Huzur vardır. Maalesef bölgenin makûs talihi insanlarını yalnızlığa itiyor
hatta iki arada bir derede kalmalarına neden oluyor. Hâlbuki kadim
medeniyetlerin yurdu Anadolu’da her zaman hayat vardır. Bizim eskiler, ‘taş
eksen can çıkar’ derler bu topraklar için. O canların kıymetini bilmek ve
değerlendirmektir mühim olan. İşte Ovacık’ta böyle bir ilçe, Ah keşke ellerinden
birileri tutsa da…
Anadolu’nun
her köşesindeki misafirperverlik, güler yüz ve samimiyet bizi burada da
kucakladı. Her zaman söylerim, bir yabancı bizim ülkemizde asla aç kalmaz. İlla
ki bir kapı açılır, bu kapıları gülen yüzleri ve gözleriyle açanlar genelde
yaşlı bir teyze veya dede olur; mevsimine göre evde imkân dâhilinde ne varsa ikramlarda
bulunulur. Ovacık da bu adet tekerrür etti. Gerçekten de bu samimiyete terör
hiç yakışmıyor, hiç bağdaşmıyor.
Ovacık,
kuzeyi Munzur, Mercan ve Avcı sıra dağları ile güneyi ise ormanlık alanlarla
çevrili. Ovacık ilçe merkezine çok yakın bir mesafede Munzur Nehri’nin kaynağı Munzur
Gözeleri bulunmakta. Nefesinizi kesen enfes bir doğa… Yaklaşık 40 farklı
kaynaktan fışkıran buz gibi sular Munzur Nehri’ni oluşturuyor. Munzur Gözeleri’ni
gezmeden buz gibi bir tas suyunu içmeden olmaz. Ama lütfen yavaş için. Sonra da
yorgunluğunuzu demli bir çayla atabilirsiniz.
Akabinde
yöre halkı tarafından bir inanç merkezi haline gelen Munzur Baba uğrayın. Sürekli
ziyaret edilen önemli uğrak yerlerinden biri.

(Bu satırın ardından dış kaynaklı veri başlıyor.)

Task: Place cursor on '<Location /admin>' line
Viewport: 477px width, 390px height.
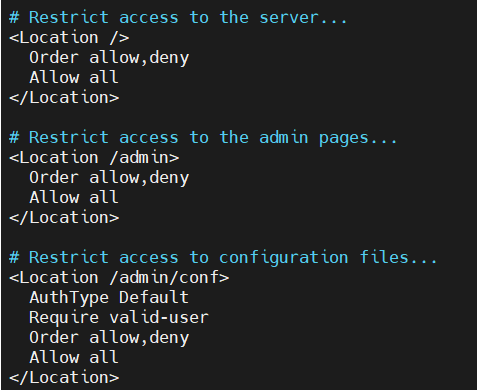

Özellikle yaz aylarında inanç
turizmi açısından bölgeye gelen ziyaretçi sayısı oldukça fazla. 2019 yılı
Kurban Bayramı süresince Ovacık’a 49.500 aracın giriş yaptığını, yaklaşık
olarak 250.000 bin kişinin Munzur Baba’yı ziyaret ettiğini öğreniyorum. 1300
nüfuslu bir ilçe için 4 günlük bir süre zarfında 220 bin kişinin ziyaret etmesi
Munzur Baba’ya duyulan ilginin ve sevginin göstergesi olsa gerek.
Diğer
bir lokasyon da Munzur Vadisi, 1971 milli park olarak ilan edilmiş Türkiye’nin
en büyük milli parklarından. Bu parkta su ve kaya ortamlarında yetişen çok
çeşitli türler varmış. Bitki örtüsü bakımından çok zengin olan park florasında
1518 bitki çeşidi tespit edilmiş; bunlardan 43 çeşidi Munzur Dağlarına, 277
çeşidi Türkiye’ye özgü endemik türlerden oluşuyormuş. Bu bitkiler içinde Çan
Çiçeği, Erzincan Kirazı, Bindebirdelik Otu, Munzur Kekiği, Munzur Düğün Çiçeği,
Dağ Çayı, Munzur Dağı Oltu Otu ve Menekşe sayılabilir.
Ovacık
aynı zamanda dağ ve doğa sporları içinde henüz keşfedilmemiş bakir bir bölge;
Kara Göl Vadisi, Kırk Merdiven Vadisi, Mercan Vadisi, Havaçor Vadisi gezilmeye
değer. Munzur Dağları’nda 3.000 metre yüksekliğinde 30 civarında zirve bulunduğunu,
bu sayede trekking, alpinizm, kaya tırmanışı, mağara inişi ve trans geçişleri
için harika rotalara sahip olduğunu öğreniyorum. Yalnız bu zirvelere kesinlikle
rehbersiz çıkılmaması gerektiğini belirtmeden geçmeyelim.
Yurdumuzun
daha el değmemiş, yozlaşmamış, huzurlu atmosferinde Ovacık gibi gezilip
görülmeye değer yüzlerce lokasyon var. Artık korkmadan cesurca topraklarımızı
karış karış gezerek görmeliyiz, keşfetmeliyiz derim ben. Ya siz?